You have these two shoulder blades in the back of your thoracic cage (rib cage). What you need to do is pull the shoulders back. Start with palms up, and pull your shoulder blades back together, squeeze them together like you're pinching a penny with your shoulder blades. Then pull your shoulders down towards the floor. Your hands act like you're carrying two trays of margaritas - tea, we don't drink margaritas. Then you pull them back behind you, pull the elbows down towards the floor. Now make sure you're sitting with a nice arching your lower back. We talked about it in the first video, pull them down and squeeze. This one you have to squeeze in and hold for 10 whole seconds and do it three times, 10 seconds each. Pull the shoulders back, squeeze them together, pull down towards the floor, squeeze as hard as you can and stay there for 10 seconds.

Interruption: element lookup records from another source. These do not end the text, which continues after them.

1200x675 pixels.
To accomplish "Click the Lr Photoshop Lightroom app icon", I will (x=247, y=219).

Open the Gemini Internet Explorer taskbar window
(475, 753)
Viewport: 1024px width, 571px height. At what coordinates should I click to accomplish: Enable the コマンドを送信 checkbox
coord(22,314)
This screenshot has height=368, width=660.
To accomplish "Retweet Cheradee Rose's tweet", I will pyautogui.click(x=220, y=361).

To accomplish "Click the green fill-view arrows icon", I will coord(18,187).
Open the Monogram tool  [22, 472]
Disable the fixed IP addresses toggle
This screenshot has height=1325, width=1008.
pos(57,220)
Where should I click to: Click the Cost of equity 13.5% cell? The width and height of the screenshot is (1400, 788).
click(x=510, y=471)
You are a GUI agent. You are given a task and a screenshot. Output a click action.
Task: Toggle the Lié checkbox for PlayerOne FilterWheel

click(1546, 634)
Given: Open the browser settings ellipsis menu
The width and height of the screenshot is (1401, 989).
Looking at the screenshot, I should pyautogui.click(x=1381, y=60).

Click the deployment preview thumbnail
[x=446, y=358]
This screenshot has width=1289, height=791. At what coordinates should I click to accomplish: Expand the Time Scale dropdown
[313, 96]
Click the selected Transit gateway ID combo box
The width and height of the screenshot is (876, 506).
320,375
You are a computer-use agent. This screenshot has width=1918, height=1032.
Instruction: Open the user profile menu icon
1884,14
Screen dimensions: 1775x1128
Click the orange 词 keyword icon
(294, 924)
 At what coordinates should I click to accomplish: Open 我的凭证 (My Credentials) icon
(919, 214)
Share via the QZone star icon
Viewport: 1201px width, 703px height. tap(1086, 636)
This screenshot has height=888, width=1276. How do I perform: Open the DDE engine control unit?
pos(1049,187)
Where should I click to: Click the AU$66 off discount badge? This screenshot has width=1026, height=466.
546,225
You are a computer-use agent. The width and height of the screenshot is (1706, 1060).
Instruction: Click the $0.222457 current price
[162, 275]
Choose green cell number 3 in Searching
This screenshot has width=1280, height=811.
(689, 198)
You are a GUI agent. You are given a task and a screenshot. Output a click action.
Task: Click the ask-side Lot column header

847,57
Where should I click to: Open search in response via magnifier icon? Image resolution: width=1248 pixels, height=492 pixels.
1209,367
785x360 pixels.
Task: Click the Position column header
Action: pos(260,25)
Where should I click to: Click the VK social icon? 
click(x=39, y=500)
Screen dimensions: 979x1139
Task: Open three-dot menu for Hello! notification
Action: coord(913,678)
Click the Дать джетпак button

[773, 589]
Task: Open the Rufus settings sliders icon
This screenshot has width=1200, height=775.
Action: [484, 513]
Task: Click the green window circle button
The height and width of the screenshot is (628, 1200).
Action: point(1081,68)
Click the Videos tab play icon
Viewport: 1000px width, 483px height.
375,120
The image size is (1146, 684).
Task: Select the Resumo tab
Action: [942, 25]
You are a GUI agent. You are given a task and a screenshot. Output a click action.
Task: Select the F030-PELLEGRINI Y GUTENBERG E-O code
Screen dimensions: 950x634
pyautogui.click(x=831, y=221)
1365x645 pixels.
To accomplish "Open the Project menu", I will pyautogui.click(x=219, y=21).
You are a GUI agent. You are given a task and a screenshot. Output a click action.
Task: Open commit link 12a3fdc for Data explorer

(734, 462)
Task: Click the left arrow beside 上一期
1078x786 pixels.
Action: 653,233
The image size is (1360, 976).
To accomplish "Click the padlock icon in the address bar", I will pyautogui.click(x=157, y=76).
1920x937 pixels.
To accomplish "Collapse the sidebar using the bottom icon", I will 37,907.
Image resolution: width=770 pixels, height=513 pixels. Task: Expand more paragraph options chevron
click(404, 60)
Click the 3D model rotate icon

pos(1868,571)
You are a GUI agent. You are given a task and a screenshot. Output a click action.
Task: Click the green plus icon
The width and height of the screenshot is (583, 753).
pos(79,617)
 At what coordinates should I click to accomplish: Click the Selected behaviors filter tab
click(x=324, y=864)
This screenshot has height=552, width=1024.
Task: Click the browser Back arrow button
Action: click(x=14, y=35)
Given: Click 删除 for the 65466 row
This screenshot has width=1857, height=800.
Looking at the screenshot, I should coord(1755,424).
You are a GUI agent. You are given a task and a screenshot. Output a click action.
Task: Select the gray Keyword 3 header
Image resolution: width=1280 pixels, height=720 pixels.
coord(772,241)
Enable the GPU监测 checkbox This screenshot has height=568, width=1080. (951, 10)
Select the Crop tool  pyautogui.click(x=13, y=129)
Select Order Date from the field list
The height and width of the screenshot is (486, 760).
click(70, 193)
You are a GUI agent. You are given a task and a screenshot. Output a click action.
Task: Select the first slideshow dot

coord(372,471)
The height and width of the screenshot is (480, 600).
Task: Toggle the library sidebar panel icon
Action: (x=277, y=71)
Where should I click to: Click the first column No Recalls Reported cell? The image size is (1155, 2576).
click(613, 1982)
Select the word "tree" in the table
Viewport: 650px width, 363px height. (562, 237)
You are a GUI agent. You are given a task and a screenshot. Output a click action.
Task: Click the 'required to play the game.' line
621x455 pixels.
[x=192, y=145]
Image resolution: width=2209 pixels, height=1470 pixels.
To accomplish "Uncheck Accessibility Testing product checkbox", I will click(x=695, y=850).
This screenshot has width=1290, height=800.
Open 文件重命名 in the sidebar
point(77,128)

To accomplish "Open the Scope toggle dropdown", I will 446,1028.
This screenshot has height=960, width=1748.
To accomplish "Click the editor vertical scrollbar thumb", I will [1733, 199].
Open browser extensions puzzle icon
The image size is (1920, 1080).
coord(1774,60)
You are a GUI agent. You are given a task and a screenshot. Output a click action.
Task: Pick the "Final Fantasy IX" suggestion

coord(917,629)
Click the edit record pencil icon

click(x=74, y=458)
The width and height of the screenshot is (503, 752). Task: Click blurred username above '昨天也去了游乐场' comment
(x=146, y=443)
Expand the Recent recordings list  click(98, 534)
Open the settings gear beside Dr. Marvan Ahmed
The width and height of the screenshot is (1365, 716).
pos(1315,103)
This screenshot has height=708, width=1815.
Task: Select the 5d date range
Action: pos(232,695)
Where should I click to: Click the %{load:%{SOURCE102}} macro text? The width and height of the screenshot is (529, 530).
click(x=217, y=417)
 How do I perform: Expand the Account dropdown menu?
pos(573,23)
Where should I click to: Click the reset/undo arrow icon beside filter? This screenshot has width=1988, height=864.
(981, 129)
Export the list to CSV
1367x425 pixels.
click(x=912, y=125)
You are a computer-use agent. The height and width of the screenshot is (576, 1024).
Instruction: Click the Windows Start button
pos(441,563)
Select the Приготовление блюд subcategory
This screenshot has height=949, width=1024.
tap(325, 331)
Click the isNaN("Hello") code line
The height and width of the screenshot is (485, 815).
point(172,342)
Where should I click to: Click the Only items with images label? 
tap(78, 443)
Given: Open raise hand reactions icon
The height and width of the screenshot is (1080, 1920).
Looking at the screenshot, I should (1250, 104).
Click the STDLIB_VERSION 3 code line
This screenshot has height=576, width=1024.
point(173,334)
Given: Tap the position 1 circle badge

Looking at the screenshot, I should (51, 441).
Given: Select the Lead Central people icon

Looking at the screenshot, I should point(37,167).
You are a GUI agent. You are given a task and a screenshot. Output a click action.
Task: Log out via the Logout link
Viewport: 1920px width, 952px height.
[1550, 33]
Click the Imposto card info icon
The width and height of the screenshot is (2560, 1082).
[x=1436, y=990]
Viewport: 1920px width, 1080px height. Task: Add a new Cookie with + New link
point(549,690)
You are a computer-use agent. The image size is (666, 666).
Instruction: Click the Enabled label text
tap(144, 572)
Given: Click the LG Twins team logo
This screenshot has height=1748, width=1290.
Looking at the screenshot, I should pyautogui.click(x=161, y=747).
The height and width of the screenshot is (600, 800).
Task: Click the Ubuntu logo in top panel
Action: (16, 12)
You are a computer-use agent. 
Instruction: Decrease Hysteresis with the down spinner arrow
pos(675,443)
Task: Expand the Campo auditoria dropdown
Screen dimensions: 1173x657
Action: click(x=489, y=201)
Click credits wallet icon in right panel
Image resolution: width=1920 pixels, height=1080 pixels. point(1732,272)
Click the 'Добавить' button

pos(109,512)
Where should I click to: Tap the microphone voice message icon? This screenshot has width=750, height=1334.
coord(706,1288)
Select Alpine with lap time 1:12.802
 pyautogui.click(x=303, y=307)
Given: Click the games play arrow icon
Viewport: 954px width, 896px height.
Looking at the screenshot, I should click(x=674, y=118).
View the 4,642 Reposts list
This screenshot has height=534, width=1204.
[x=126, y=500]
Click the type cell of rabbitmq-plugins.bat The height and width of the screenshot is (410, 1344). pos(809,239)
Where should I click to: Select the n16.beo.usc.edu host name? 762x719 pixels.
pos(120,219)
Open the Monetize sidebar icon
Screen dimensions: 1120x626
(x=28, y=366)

The third one is Loosen Up Your Knees

Loosen Up Your Knee

One of the things that happen when I'm sitting, my knees are bent. When you bend the knees, you're shortening the hamstrings. When the hamstring stays short for a long period of time, they're going to stay short. They have to learn to stay contracted. All we have to do is teach you to do an exercise to stretch it, a really easy one. Straighten your leg, so easy. The way you do it is to put a big arch in your lower back, so push your stomach forward and arch your back, shoulders back. Hold that arch and slowly straighten the leg and hold it there. Do a two-second hold, 10 repetitions. So, if I was doing a couple of repetitions, a big arch in my low back, I come up till I feel the stretch, count one Mississippi, two Mississippi, down, then again up, one Mississippi, two Mississippi, down and up and so on. Do that; you'll notice if keep a big arch in your low back, you'll start to feel a big stretch in the back of the knee, back of the hamstring, that means you're doing it correctly. If you don't see that stretch, you don't feel the stretch; you need to put a bigger arch in your lower back. If you still can't feel the stretch, that means your hamstrings are not tight. Do it anyway; it's fun. It's a good exercise.

So, those are your three exercises, 'Just for Jenni,' enjoy them. Let me know if there's anything else I can do for you. Jenni, if you have other ideas for other videos, I think this kind of wraps it up. I gave you the exercises. If you can think of anything else you want me to do, I'm happy to do it just for you. Take care. We'll see you soon.